Après être ainsi devenu propriétaire de tout le territoire égyptien, Mohammed-Ali ne se contenta pas d’avoir émancipé les fellahs ; il voulut encore les inspirer, les diriger dans leurs travaux. C’est là un fait nouveau dans l’organisation des sociétés humaines. La protection des beys était ruineuse ; elle écrasait le fellah sous le poids des impôts : Mohammed-Ali ne laissa point subsister toutes ces taxes odieuses ; il ne conserva que le miri. Non seulement il protégea le fellah plus efficacement, et le délivra pour jamais des incursions des Bédouins ; mais encore il lui donna une sorte de nationalité, de liberté politique. Bien que Turc d’origine, Mohammed-Ali secouait le joug de l’empereur des Turcs, et réveillait chez les Arabes le sentiment de l’indépendance, l’esprit de race, si fortement inhérens à ce peuple. Les beys pressuraient les fellahs, et les moultézims insoucians les abandonnaient dans leurs travaux ; Mohammed-Ali se conduisit en propriétaire prévoyant, et l’intérêt inspira heureusement le souverain. Chose rare ! cet intérêt fut ici d’accord avec celui du peuple. En effet, plus l’Égypte produisait, plus le pacha devenait riche, plus il pouvait améliorer le sort du fellah ; car ce revenu de l’Égypte, c’était désormais le sien aussi bien que celui de son peuple, et par lui, souverain, cette richesse devait être répartie à chaque travailleur, en raison de son œuvre particulière dans l’œuvre commune.

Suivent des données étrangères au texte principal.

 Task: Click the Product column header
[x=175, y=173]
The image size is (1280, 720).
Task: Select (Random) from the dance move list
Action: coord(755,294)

Voici donc l’organisation que Mohammed-Ali a substituée au système des beys et des moultézims. Cette organisation comprend la hiérarchie administrative, le travail agricole et la répartition.

L’Égypte est aujourd’hui divisée en six gouvernemens, à la tête de chacun desquels est placé un moudir. Ces gouvernemens sont divisés en soixante départemens, qui renferment eux-mêmes des districts, lesquels comprennent des cantons. Le mamour est chargé d’administrer le département ; le hakem-el-khott commande le district ; le kaïmakan est préposé au canton. Le dernier élément administratif est la commune, dont le chef porte encore le nom de cheyk-el-beled. Vous voyez que Mohammed-Ali a suivi à peu près le plan de la convention française ; mais il a fait un progrès, en l’appliquant à l’agriculture, à l’industrie et au commerce, tandis que la Convention ne s’en était servie que pour établir l’unité administrative. En effet, tous ces divers fonctionnaires sont à la fois chefs industriels et politiques ; ils inspirent et ordonnent les travaux pacifiques dépositaires de la force, ils l’emploient à diriger les populations vers la culture du pays ; ils les aident dans cette œuvre quotidienne, en encourageant, en unissant leurs efforts.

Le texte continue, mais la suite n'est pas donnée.